## Excerpted data
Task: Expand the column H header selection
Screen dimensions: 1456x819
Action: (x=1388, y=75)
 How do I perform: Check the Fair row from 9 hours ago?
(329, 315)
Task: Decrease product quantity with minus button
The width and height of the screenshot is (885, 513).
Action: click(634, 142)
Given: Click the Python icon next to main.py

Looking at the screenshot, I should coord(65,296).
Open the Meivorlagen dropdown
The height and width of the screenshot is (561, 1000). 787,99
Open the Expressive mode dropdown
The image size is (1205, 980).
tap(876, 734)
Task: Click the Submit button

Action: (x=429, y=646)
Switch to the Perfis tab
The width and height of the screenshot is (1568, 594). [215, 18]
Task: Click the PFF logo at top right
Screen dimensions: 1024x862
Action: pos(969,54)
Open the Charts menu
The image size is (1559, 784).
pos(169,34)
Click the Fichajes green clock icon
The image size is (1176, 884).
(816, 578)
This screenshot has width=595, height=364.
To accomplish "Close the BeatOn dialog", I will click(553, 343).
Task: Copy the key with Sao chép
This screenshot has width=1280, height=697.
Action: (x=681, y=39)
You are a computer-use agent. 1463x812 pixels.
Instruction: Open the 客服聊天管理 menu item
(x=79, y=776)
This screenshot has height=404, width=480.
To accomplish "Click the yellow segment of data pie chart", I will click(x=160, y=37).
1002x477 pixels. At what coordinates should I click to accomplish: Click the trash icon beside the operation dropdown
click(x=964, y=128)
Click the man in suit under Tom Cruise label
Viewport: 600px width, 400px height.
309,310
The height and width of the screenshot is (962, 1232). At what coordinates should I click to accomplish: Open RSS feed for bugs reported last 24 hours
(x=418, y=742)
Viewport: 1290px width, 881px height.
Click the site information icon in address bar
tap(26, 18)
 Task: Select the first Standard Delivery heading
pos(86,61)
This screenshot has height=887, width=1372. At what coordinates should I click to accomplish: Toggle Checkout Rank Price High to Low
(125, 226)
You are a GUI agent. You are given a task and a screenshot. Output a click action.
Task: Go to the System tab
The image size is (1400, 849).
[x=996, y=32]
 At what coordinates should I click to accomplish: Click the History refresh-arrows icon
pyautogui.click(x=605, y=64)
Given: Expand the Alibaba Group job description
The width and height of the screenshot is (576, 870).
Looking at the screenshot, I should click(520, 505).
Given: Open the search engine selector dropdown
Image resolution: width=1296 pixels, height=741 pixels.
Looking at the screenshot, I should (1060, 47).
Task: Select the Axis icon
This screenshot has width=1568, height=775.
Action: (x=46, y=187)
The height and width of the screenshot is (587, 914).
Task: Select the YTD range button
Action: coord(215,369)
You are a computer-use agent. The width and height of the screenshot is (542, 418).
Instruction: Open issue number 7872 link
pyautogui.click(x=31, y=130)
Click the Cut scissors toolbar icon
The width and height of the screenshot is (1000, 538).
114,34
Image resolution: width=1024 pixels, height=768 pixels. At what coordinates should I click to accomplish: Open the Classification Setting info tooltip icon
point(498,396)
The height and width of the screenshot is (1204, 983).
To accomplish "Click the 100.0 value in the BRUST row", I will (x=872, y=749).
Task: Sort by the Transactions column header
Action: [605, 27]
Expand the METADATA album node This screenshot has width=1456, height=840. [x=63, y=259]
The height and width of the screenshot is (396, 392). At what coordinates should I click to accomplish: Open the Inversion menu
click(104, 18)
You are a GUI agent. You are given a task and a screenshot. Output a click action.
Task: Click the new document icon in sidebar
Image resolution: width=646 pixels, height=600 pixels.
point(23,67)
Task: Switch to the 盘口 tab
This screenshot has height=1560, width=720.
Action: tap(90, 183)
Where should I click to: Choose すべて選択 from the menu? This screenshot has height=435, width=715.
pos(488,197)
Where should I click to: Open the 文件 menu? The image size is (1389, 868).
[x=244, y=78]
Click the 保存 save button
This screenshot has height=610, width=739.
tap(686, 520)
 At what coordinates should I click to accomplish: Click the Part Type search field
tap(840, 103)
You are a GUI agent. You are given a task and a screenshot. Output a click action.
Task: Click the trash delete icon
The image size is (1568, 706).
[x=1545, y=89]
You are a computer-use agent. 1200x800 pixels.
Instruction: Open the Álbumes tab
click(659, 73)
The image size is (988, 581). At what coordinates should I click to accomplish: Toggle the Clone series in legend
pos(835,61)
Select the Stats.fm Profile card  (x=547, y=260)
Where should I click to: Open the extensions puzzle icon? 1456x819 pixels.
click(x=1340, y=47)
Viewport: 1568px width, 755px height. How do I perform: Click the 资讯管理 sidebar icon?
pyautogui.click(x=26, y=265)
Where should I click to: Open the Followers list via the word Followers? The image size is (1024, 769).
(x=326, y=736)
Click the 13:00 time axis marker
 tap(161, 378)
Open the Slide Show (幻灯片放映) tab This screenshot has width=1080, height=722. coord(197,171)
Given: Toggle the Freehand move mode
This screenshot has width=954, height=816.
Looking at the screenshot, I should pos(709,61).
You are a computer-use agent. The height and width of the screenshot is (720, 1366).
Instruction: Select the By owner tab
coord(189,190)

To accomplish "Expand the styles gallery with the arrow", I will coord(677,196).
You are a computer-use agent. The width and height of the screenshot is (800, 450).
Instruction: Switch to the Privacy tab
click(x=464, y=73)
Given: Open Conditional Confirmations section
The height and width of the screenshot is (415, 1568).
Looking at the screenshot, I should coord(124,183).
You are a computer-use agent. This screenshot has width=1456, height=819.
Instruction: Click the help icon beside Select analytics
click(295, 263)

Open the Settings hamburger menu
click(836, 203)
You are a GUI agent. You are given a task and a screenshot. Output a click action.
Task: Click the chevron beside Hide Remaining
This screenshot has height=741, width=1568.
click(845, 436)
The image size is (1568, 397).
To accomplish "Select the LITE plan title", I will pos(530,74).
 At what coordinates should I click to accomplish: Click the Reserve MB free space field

## Given problem
Can you render every line of the items above as a JSON list of strings, one string per line, with blank lines omitted?

## Answer to this task
[
  "Task: Expand the column H header selection",
  "Screen dimensions: 1456x819",
  "Action: (x=1388, y=75)",
  " How do I perform: Check the Fair row from 9 hours ago?",
  "(329, 315)",
  "Task: Decrease product quantity with minus button",
  "The width and height of the screenshot is (885, 513).",
  "Action: click(634, 142)",
  "Given: Click the Python icon next to main.py",
  "Looking at the screenshot, I should coord(65,296).",
  "Open the Meivorlagen dropdown",
  "The height and width of the screenshot is (561, 1000). 787,99",
  "Open the Expressive mode dropdown",
  "The image size is (1205, 980).",
  "tap(876, 734)",
  "Task: Click the Submit button",
  "Action: (x=429, y=646)",
  "Switch to the Perfis tab",
  "The width and height of the screenshot is (1568, 594). [215, 18]",
  "Task: Click the PFF logo at top right",
  "Screen dimensions: 1024x862",
  "Action: pos(969,54)",
  "Open the Charts menu",
  "The image size is (1559, 784).",
  "pos(169,34)",
  "Click the Fichajes green clock icon",
  "The image size is (1176, 884).",
  "(816, 578)",
  "This screenshot has width=595, height=364.",
  "To accomplish \"Close the BeatOn dialog\", I will click(553, 343).",
  "Task: Copy the key with Sao chép",
  "This screenshot has width=1280, height=697.",
  "Action: (x=681, y=39)",
  "You are a computer-use agent. 1463x812 pixels.",
  "Instruction: Open the 客服聊天管理 menu item",
  "(x=79, y=776)",
  "This screenshot has height=404, width=480.",
  "To accomplish \"Click the yellow segment of data pie chart\", I will click(x=160, y=37).",
  "1002x477 pixels. At what coordinates should I click to accomplish: Click the trash icon beside the operation dropdown",
  "click(x=964, y=128)",
  "Click the man in suit under Tom Cruise label",
  "Viewport: 600px width, 400px height.",
  "309,310",
  "The height and width of the screenshot is (962, 1232). At what coordinates should I click to accomplish: Open RSS feed for bugs reported last 24 hours",
  "(x=418, y=742)",
  "Viewport: 1290px width, 881px height.",
  "Click the site information icon in address bar",
  "tap(26, 18)",
  " Task: Select the first Standard Delivery heading",
  "pos(86,61)",
  "This screenshot has height=887, width=1372. At what coordinates should I click to accomplish: Toggle Checkout Rank Price High to Low",
  "(125, 226)",
  "You are a GUI agent. You are given a task and a screenshot. Output a click action.",
  "Task: Go to the System tab",
  "The image size is (1400, 849).",
  "[x=996, y=32]",
  " At what coordinates should I click to accomplish: Click the History refresh-arrows icon",
  "pyautogui.click(x=605, y=64)",
  "Given: Expand the Alibaba Group job description",
  "The width and height of the screenshot is (576, 870).",
  "Looking at the screenshot, I should click(520, 505).",
  "Given: Open the search engine selector dropdown",
  "Image resolution: width=1296 pixels, height=741 pixels.",
  "Looking at the screenshot, I should (1060, 47).",
  "Task: Select the Axis icon",
  "This screenshot has width=1568, height=775.",
  "Action: (x=46, y=187)",
  "The height and width of the screenshot is (587, 914).",
  "Task: Select the YTD range button",
  "Action: coord(215,369)",
  "You are a computer-use agent. The width and height of the screenshot is (542, 418).",
  "Instruction: Open issue number 7872 link",
  "pyautogui.click(x=31, y=130)",
  "Click the Cut scissors toolbar icon",
  "The width and height of the screenshot is (1000, 538).",
  "114,34",
  "Image resolution: width=1024 pixels, height=768 pixels. At what coordinates should I click to accomplish: Open the Classification Setting info tooltip icon",
  "point(498,396)",
  "The height and width of the screenshot is (1204, 983).",
  "To accomplish \"Click the 100.0 value in the BRUST row\", I will (x=872, y=749).",
  "Task: Sort by the Transactions column header",
  "Action: [605, 27]",
  "Expand the METADATA album node This screenshot has width=1456, height=840. [x=63, y=259]",
  "The height and width of the screenshot is (396, 392). At what coordinates should I click to accomplish: Open the Inversion menu",
  "click(104, 18)",
  "You are a GUI agent. You are given a task and a screenshot. Output a click action.",
  "Task: Click the new document icon in sidebar",
  "Image resolution: width=646 pixels, height=600 pixels.",
  "point(23,67)",
  "Task: Switch to the 盘口 tab",
  "This screenshot has height=1560, width=720.",
  "Action: tap(90, 183)",
  "Where should I click to: Choose すべて選択 from the menu? This screenshot has height=435, width=715.",
  "pos(488,197)",
  "Where should I click to: Open the 文件 menu? The image size is (1389, 868).",
  "[x=244, y=78]",
  "Click the 保存 save button",
  "This screenshot has height=610, width=739.",
  "tap(686, 520)",
  " At what coordinates should I click to accomplish: Click the Part Type search field",
  "tap(840, 103)",
  "You are a GUI agent. You are given a task and a screenshot. Output a click action.",
  "Task: Click the trash delete icon",
  "The image size is (1568, 706).",
  "[x=1545, y=89]",
  "You are a computer-use agent. 1200x800 pixels.",
  "Instruction: Open the Álbumes tab",
  "click(659, 73)",
  "The image size is (988, 581). At what coordinates should I click to accomplish: Toggle the Clone series in legend",
  "pos(835,61)",
  "Select the Stats.fm Profile card  (x=547, y=260)",
  "Where should I click to: Open the extensions puzzle icon? 1456x819 pixels.",
  "click(x=1340, y=47)",
  "Viewport: 1568px width, 755px height. How do I perform: Click the 资讯管理 sidebar icon?",
  "pyautogui.click(x=26, y=265)",
  "Where should I click to: Open the Followers list via the word Followers? The image size is (1024, 769).",
  "(x=326, y=736)",
  "Click the 13:00 time axis marker",
  " tap(161, 378)",
  "Open the Slide Show (幻灯片放映) tab This screenshot has width=1080, height=722. coord(197,171)",
  "Given: Toggle the Freehand move mode",
  "This screenshot has width=954, height=816.",
  "Looking at the screenshot, I should pos(709,61).",
  "You are a computer-use agent. The height and width of the screenshot is (720, 1366).",
  "Instruction: Select the By owner tab",
  "coord(189,190)",
  "To accomplish \"Expand the styles gallery with the arrow\", I will coord(677,196).",
  "You are a computer-use agent. The width and height of the screenshot is (800, 450).",
  "Instruction: Switch to the Privacy tab",
  "click(x=464, y=73)",
  "Given: Open Conditional Confirmations section",
  "The height and width of the screenshot is (415, 1568).",
  "Looking at the screenshot, I should coord(124,183).",
  "You are a computer-use agent. This screenshot has width=1456, height=819.",
  "Instruction: Click the help icon beside Select analytics",
  "click(295, 263)",
  "Open the Settings hamburger menu",
  "click(836, 203)",
  "You are a GUI agent. You are given a task and a screenshot. Output a click action.",
  "Task: Click the chevron beside Hide Remaining",
  "This screenshot has height=741, width=1568.",
  "click(845, 436)",
  "The image size is (1568, 397).",
  "To accomplish \"Select the LITE plan title\", I will pos(530,74).",
  " At what coordinates should I click to accomplish: Click the Reserve MB free space field"
]